**Prompt**
Search the material below for the word "Baru" and copy every line in which it occurs.

**Extracted information**
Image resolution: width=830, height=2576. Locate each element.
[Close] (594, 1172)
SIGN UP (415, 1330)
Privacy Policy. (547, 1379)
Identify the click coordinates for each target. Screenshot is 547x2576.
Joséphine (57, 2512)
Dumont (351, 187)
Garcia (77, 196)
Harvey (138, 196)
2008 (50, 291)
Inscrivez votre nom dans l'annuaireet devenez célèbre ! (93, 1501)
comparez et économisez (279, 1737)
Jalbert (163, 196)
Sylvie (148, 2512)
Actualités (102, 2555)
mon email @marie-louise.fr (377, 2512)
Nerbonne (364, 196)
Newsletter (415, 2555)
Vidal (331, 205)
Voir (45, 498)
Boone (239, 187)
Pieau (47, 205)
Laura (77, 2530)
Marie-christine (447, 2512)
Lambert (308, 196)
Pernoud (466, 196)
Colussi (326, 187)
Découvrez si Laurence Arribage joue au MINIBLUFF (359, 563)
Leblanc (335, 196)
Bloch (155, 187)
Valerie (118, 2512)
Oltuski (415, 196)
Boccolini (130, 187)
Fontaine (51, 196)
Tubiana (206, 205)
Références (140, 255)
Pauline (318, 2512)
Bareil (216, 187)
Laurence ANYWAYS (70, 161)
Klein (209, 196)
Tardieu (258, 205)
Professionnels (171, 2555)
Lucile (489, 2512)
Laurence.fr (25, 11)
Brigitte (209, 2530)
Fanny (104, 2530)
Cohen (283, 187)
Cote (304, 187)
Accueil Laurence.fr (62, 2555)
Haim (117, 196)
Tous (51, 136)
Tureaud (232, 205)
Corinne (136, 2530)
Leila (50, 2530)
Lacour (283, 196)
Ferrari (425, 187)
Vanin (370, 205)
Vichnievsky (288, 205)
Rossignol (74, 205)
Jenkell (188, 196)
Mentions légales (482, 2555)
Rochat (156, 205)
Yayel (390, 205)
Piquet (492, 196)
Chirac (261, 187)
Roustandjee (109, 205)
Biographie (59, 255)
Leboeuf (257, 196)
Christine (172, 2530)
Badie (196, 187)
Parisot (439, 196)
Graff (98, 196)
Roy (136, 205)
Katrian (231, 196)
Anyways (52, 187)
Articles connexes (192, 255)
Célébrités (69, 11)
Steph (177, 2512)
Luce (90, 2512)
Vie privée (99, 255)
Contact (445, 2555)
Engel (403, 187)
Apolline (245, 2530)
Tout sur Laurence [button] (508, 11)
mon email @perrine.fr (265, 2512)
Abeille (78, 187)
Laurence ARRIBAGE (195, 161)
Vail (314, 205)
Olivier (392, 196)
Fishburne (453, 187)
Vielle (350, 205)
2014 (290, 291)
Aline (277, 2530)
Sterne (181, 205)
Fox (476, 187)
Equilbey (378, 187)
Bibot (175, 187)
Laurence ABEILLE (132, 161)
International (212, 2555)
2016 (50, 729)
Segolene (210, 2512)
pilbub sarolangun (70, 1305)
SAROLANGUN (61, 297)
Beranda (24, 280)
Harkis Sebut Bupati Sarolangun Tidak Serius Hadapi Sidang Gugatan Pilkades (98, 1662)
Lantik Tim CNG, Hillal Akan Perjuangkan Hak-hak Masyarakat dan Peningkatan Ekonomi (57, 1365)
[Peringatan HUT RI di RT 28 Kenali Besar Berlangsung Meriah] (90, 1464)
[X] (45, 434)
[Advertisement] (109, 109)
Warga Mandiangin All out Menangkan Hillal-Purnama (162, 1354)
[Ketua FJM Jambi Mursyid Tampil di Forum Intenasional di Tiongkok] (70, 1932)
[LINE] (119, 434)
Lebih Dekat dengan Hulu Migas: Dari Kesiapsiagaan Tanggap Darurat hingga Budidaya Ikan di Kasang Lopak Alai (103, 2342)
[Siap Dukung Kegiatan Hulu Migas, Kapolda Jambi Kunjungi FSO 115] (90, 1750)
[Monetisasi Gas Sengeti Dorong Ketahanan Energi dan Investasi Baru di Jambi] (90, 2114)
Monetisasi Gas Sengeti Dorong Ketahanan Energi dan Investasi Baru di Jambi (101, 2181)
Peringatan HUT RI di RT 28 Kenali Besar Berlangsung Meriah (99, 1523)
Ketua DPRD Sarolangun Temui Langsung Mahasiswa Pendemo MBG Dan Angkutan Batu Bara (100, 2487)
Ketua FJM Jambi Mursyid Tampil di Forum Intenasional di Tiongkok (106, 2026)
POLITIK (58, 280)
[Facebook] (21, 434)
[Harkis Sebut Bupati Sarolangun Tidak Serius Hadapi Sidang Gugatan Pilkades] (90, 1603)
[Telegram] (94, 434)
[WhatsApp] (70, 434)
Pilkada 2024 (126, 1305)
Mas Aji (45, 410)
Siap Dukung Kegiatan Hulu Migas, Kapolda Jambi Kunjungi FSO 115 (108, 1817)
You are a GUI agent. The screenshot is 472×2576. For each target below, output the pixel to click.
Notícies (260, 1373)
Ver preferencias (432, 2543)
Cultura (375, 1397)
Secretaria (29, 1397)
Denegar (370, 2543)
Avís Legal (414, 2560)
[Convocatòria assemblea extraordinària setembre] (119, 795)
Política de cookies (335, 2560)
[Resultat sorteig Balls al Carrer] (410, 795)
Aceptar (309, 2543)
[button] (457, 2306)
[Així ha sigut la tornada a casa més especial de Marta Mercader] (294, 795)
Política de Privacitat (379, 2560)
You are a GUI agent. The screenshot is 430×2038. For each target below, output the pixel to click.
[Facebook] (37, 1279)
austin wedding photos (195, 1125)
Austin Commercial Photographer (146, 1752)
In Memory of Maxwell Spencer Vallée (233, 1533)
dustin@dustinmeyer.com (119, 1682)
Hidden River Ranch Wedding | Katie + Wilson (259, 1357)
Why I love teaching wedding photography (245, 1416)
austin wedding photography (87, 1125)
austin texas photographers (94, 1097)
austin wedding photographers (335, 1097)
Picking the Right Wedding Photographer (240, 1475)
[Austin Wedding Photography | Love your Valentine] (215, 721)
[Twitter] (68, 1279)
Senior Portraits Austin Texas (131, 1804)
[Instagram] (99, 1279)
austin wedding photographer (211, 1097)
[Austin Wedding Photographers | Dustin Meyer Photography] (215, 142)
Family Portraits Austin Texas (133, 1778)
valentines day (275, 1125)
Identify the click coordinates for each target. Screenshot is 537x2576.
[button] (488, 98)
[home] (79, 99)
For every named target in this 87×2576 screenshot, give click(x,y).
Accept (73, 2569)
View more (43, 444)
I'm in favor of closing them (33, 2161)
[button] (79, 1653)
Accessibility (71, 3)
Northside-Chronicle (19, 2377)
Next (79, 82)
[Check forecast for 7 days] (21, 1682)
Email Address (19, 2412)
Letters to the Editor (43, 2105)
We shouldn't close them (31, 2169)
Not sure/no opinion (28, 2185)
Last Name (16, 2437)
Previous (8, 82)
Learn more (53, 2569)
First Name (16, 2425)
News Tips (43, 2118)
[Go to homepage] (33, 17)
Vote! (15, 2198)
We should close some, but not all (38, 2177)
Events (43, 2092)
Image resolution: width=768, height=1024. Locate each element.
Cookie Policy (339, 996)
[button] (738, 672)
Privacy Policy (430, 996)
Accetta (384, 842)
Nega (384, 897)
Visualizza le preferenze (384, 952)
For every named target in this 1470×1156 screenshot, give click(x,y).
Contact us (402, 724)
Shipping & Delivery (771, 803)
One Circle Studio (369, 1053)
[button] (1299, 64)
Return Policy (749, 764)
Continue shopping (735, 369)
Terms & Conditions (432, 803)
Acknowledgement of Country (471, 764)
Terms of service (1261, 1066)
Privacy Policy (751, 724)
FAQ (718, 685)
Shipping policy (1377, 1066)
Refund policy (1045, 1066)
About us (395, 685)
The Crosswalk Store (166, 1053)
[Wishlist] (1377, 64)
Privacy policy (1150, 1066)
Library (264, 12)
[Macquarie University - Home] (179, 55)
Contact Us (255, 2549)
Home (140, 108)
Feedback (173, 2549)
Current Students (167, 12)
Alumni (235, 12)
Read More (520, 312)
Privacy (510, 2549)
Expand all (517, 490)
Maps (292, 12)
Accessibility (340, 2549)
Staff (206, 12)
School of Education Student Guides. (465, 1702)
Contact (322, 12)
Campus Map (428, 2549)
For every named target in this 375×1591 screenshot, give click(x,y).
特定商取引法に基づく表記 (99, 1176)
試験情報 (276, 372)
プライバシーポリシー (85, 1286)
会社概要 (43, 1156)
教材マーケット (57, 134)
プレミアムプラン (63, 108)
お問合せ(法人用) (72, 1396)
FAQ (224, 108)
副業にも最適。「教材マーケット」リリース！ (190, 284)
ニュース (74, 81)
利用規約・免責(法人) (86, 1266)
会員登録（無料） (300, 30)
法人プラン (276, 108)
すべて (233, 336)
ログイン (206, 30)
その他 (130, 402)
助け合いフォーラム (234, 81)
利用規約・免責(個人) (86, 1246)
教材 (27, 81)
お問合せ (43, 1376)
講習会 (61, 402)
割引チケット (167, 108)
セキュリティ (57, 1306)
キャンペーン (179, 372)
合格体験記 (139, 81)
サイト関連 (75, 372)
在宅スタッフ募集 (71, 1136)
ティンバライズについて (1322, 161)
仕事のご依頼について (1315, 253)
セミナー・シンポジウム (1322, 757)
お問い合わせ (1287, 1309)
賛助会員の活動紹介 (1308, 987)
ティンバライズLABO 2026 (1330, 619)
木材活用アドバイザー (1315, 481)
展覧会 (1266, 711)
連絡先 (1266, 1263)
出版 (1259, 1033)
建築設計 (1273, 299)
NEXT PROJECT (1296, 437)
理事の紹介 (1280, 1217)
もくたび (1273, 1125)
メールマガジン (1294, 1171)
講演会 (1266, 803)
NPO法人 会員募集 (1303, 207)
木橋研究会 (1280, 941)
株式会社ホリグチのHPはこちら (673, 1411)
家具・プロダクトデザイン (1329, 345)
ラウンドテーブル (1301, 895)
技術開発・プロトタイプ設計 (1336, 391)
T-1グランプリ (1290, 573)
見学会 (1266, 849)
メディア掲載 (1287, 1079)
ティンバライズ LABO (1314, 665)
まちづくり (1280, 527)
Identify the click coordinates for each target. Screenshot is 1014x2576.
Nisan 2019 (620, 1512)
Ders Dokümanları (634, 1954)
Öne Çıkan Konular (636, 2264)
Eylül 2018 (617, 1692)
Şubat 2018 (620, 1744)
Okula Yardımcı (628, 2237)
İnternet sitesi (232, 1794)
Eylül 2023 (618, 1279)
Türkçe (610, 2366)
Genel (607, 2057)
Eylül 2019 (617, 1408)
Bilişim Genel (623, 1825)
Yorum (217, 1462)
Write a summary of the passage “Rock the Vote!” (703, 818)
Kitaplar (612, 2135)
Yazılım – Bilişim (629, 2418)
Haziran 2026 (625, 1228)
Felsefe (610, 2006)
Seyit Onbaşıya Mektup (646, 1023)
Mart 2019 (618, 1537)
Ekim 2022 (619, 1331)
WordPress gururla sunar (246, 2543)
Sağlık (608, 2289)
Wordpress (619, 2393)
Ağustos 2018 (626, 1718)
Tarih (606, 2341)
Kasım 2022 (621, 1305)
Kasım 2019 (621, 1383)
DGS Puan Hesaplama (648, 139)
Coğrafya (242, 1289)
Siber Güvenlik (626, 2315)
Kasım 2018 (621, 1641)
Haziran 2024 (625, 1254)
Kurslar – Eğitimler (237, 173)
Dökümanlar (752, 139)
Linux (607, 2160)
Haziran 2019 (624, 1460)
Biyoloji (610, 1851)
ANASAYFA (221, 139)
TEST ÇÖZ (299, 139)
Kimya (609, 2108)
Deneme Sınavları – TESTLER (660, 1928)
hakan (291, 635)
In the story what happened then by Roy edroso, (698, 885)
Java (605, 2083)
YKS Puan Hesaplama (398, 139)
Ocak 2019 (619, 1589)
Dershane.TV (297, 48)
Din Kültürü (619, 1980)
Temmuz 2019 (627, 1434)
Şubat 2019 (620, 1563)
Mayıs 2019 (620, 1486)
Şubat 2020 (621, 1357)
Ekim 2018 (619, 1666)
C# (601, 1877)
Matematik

**Task solution**
[Monetisasi Gas Sengeti Dorong Ketahanan Energi dan Investasi Baru di Jambi] (90, 2114)
Monetisasi Gas Sengeti Dorong Ketahanan Energi dan Investasi Baru di Jambi (101, 2181)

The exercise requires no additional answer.